With these image characteristics it remains difficult to discriminate GN from other lesions in the cervical region, including salivary gland tumors (pleomorphic adenoma), other neurogenic tumors (neurolemmoma, neurofibroma and fibrosarcomas) and soft tissue lesions (fibrosarcomas, rhabdomyosarcomas and malignant lymphomas). When GN is in close proximity to the thyroid gland, these lesions may be mistaken for thyroid swellings (7). Recently, fine-needle aspiration biopsy (FNAB) has been conducted in the diagnosis of GN (7–11). It is a rapid, cost-effective and safe diagnostic procedure, particularly for the pediatric age group; however, it is not always reliable. In certain cases, it was inconclusive and even misleading (7,8,11). Mature ganglion cells are characteristic of GN, and if FNA fails to take the ganglion cells the diagnosis of other neurogenic neoplasms, including schwannomas and neurofibromas, may be mistakenly made. Moreover, GNBs may only contain small foci of neuroblasts and FNA may easily miss this immature component, leading to the wrong diagnosis. Thus, the results of FNA should be taken cautiously (9).
Peripheral neuroblastic tumors represent a spectrum of diseases from undifferentiated and malignant NB to well-differentiated and benign GN (8). According to the international neuroblastoma pathology classification (the Shimada System), neuroblastic tumors are classified into 4 groups: NB (schwannian stroma-poor), intermixed GNB (schwannian stroma-rich), nodular GNB (schwannian stroma-rich/stroma-dominant and stroma-poor) and GN (schwannian stroma-dominant), which is further divided into 2 subtypes (maturing and mature). Typical GN is composed of mature ganglion cells and schwannian stroma; however, complete maturation of ganglion cells is rare (approximately 7%) and slightly atypical ganglion cells could be detected in the present case.
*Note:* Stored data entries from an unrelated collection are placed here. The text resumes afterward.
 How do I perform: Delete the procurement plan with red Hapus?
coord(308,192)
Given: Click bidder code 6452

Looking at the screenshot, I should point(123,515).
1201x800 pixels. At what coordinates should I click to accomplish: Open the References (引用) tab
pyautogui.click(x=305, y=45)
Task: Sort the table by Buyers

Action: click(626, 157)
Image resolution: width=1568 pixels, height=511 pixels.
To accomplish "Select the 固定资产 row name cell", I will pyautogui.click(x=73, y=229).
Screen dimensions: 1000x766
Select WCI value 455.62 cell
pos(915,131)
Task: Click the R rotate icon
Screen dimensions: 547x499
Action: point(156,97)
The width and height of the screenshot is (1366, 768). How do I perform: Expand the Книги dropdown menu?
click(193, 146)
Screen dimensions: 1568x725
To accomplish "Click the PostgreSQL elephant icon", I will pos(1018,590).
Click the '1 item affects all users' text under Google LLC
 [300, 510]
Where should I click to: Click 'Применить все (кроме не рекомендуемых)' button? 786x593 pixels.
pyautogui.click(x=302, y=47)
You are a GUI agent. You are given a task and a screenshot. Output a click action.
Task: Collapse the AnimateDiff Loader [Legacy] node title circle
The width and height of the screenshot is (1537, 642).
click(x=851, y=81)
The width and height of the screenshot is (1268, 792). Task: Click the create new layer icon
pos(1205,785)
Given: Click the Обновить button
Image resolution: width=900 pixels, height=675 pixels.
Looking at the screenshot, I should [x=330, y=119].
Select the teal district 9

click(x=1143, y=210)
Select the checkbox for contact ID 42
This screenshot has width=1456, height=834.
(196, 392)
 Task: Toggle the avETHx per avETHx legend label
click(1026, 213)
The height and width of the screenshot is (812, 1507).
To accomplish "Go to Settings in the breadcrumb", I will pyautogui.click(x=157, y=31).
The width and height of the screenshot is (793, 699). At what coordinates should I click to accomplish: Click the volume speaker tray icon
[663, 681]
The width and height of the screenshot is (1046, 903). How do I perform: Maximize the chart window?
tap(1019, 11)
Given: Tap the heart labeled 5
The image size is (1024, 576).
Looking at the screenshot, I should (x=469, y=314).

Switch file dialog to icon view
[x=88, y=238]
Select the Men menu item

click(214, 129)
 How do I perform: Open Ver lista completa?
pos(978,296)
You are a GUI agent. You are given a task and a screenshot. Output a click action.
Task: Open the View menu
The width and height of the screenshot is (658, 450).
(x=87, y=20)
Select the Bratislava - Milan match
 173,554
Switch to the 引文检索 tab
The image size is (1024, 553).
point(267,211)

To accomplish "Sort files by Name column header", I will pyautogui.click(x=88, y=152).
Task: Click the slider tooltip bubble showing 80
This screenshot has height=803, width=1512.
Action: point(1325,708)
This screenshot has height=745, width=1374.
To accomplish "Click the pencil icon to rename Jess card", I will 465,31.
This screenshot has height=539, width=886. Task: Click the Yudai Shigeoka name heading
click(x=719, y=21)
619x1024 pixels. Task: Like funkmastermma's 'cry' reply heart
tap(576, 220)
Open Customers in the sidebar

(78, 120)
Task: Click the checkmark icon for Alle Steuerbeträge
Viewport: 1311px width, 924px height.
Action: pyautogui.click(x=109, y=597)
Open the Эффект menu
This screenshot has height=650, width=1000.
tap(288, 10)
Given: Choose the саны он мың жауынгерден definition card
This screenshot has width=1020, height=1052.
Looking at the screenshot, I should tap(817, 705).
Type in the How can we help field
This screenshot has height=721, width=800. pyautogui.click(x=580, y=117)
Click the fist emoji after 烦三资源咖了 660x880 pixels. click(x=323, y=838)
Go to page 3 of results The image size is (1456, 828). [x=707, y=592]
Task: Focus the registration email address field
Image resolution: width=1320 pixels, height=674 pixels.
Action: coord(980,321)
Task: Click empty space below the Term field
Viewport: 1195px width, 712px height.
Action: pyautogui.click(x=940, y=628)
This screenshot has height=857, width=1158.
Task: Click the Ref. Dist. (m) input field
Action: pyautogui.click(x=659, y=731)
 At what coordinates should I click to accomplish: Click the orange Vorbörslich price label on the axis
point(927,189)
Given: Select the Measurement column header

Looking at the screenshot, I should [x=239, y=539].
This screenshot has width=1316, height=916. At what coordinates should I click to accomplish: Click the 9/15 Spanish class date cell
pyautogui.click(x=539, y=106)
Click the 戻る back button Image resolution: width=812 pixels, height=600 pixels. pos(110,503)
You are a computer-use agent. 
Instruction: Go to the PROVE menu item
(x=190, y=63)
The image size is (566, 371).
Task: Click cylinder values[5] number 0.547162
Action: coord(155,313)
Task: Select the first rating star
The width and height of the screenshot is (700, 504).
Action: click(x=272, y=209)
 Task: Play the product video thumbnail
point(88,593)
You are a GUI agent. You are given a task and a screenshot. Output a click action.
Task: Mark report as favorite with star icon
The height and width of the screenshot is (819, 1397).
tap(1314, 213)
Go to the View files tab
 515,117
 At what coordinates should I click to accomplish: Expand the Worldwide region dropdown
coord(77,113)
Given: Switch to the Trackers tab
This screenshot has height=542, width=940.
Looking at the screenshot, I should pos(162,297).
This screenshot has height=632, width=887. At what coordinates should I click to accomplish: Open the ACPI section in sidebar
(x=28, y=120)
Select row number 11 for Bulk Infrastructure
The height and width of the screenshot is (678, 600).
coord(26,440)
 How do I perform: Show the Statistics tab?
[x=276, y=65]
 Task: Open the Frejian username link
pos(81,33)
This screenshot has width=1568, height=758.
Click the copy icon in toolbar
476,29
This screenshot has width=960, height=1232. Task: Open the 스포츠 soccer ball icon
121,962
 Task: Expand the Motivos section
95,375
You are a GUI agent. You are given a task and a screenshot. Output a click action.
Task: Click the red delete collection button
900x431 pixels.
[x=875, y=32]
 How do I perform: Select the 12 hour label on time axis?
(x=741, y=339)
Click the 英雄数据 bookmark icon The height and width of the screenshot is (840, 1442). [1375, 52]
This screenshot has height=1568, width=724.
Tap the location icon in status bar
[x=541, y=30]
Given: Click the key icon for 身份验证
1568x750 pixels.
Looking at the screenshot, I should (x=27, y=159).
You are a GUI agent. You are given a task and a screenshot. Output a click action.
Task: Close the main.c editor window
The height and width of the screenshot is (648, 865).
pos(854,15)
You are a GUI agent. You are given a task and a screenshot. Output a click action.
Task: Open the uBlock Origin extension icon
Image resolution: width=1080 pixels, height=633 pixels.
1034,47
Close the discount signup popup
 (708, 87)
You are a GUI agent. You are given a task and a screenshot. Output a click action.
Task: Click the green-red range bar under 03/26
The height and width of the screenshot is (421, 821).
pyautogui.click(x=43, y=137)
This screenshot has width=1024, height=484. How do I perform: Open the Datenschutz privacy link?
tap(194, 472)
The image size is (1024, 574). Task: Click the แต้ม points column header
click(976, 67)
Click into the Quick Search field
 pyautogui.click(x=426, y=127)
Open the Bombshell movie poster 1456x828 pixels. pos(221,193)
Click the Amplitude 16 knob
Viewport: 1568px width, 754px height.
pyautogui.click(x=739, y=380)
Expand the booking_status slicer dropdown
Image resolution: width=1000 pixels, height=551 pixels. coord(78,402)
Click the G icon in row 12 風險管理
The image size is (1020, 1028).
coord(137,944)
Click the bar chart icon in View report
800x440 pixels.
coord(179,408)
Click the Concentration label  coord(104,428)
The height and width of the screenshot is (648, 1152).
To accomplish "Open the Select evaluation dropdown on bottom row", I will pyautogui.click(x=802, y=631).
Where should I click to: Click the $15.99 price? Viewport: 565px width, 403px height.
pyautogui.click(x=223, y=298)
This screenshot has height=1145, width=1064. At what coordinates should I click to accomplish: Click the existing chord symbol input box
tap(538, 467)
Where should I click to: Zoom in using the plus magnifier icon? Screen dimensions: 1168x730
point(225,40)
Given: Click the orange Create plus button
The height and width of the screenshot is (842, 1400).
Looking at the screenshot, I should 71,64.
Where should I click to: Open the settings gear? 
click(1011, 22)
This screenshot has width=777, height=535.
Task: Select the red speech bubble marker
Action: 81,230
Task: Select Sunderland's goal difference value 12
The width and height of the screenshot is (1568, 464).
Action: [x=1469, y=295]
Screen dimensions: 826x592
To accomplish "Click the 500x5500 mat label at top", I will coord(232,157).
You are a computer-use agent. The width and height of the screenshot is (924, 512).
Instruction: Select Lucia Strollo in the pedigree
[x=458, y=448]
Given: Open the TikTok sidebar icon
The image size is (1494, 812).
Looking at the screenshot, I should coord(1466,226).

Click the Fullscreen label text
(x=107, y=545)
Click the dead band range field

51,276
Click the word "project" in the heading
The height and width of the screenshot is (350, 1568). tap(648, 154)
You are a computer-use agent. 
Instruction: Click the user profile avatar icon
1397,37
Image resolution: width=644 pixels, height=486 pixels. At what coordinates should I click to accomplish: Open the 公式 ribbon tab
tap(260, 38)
Immaturity of ganglion cells did not influence the diagnosis of GN (20).
Complete surgical excision is the treatment of choice, in which a transcervical or transoral approach may be employed depending on the location of the tumor. The risks are mainly related to the intraoperative sacrifice of the neural structures and the vasculature associated with the tumor. The prognosis of GN is usually good. Complete excision was achieved in 23 (88.5%) cases in this review and no recurrences were reported in those patients. In the 3 cases of partial excision, 2 cases demonstrated no growth in 2–4 years and recurrence was reported in 1 case. Symptoms of Horner’s syndrome are often detected following surgery, but these symptoms are usually completely resolved within several months. Further therapy, chemotherapy or radiotherapy, is not usually required, even for cases with partial excision. Retrosi et al (21) studied 10 patients that underwent incomplete excision, and after 33.5±40 months’ follow-up, no tumor progression or recurrence occurred. However, if slight immaturity is present in GN, close follow-up is recommended.